American Media enters exchange agreement for 13½% second-lien notes

By Caroline Salls

Pittsburgh, Sept. 27 - American Media, Inc. entered into an exchange agreement with holders of roughly 90% of its 13½% second-lien notes, according to a news release.

The company said these holders will exchange their existing second-lien notes for a new series of 10% second-lien notes due 2018 with a payment-in-kind feature.

As a result of the exchange, American Media is expected to save about $12 million per year in cash interest payments over the next three years.

The company said it agreed to use this savings to repurchase its first-lien bonds.

According to an 8-K filed Friday with the Securities and Exchange Commission, $10.6 million principal amount of second-lien notes will remain outstanding after the exchange.

The new second-lien PIK notes are payable in kind at a rate of 10% until the earliest of Dec. 15, 2016, the closing of a refinancing of the company's 11½% first-lien senior secured notes due 2017 or the occurrence of specified events of default related to the application of the cash interest savings and a right of first offer, at which point the interest payable on then outstanding principal amount of the new second-lien PIK notes will be payable at a cash interest rate of 13½% until the June 15, 2018 maturity date.
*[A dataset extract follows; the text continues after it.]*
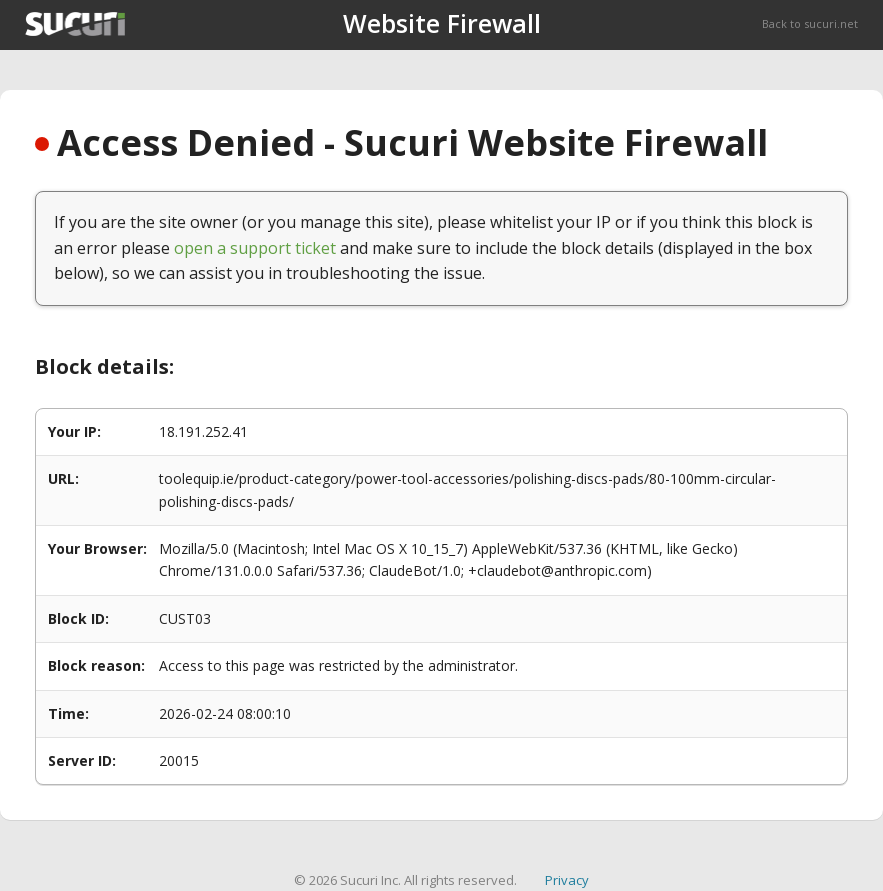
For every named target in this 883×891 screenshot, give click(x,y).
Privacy (567, 880)
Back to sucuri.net (810, 23)
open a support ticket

"This exchange will reduce total debt and allow us to further invest in digital opportunities and rapidly growing media products, including Shape, Men's Fitness and our new book-publishing venture," American Media chairman, president and chief executive officer David J. Pecker said in the release.

"It will also increase AMI's financial flexibility.

"This is a watershed event for AMI. Some of our largest bondholders are recognizing the long-term strategic plan of management, and this transaction improves our liquidity, assists in future investments and provides a path to unlock value for all stakeholders."

First-lien options

Subject to some exceptions, cash interest savings resulting from the exchange of the existing second-lien notes must be used to repurchase first-lien notes until the cash interest rate conversion date.

The participating holders have a right of first offer to sell any of their first-lien notes to the company before it repurchases the first-lien notes from any other holders, including under open market repurchases, the 8-K said.

Also under the exchange agreement, if the company completes a refinancing of the first-lien notes, it can require additional exchanges at its option.

Upon completion of a refinancing of the first-lien notes, the company may require the participating holders to exchange up to $55 million in total principal amount of the first-lien notes for new second-lien PIK notes or, alternatively, new second-lien cash pay notes to be issued at a future date and/or require the holders of all new second-lien PIK notes to exchange all of their new second-lien PIK notes for new second-lien cash pay notes.

In the event of the optional second-lien note exchange, some of the participating holders will have the right to designate an independent director to American Media's board under specified conditions.

The exchange agreement is expected to close next week and is subject to customary closing conditions.

American Media is a New York-based publisher of celebrity journalism and health and fitness magazines.